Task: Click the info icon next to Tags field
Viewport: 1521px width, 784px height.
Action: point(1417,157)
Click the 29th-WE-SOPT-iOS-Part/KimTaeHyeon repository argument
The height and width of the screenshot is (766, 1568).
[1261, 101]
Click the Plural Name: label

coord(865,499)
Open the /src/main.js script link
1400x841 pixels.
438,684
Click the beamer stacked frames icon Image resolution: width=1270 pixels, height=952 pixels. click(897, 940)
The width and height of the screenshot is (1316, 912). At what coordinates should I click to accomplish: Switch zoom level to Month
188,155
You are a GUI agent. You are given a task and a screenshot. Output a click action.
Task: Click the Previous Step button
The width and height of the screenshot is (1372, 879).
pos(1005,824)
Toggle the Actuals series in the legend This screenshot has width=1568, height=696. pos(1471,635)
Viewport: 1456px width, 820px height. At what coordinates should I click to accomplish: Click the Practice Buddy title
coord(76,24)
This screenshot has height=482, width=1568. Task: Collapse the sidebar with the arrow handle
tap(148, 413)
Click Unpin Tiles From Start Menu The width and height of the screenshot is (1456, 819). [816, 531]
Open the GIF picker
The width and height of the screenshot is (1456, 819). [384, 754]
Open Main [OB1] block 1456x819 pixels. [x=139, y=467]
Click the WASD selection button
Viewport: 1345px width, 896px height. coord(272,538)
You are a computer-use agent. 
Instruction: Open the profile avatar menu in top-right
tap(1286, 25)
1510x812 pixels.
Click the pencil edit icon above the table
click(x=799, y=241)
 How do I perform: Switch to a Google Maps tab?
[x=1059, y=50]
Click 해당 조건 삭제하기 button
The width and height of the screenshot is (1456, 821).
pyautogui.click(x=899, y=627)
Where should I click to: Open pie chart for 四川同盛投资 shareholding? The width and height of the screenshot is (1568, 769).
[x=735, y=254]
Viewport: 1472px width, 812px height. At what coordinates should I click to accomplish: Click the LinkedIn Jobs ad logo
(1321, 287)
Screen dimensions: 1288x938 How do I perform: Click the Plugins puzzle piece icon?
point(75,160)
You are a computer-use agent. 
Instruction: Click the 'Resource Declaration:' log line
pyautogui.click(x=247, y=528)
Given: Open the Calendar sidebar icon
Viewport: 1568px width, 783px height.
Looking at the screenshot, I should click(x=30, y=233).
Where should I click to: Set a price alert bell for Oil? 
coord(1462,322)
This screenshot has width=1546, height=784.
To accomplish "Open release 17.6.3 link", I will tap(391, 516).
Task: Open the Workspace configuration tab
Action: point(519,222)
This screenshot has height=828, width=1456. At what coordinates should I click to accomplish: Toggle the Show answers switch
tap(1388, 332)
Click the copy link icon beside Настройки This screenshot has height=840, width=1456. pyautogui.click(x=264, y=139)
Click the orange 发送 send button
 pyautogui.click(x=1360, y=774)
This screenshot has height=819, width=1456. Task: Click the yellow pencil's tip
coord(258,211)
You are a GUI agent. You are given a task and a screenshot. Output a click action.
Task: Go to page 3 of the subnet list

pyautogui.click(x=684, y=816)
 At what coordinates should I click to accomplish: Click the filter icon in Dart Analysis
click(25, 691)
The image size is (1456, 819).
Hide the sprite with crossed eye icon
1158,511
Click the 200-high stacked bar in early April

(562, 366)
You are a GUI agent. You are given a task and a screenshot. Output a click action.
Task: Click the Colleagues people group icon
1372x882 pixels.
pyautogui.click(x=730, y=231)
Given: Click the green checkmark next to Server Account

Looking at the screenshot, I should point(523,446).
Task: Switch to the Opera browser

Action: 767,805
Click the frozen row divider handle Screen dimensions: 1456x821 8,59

========

--- Instructions for the task ---
Look back at the entries above. Retype the line with "Viewport: 1456px width, 820px", the line with "Open Main [OB1]", and all lines in between.

--- Exercise response ---
Viewport: 1456px width, 820px height. At what coordinates should I click to accomplish: Click the Practice Buddy title
coord(76,24)
This screenshot has height=482, width=1568. Task: Collapse the sidebar with the arrow handle
tap(148, 413)
Click Unpin Tiles From Start Menu The width and height of the screenshot is (1456, 819). [816, 531]
Open the GIF picker
The width and height of the screenshot is (1456, 819). [384, 754]
Open Main [OB1] block 1456x819 pixels. [x=139, y=467]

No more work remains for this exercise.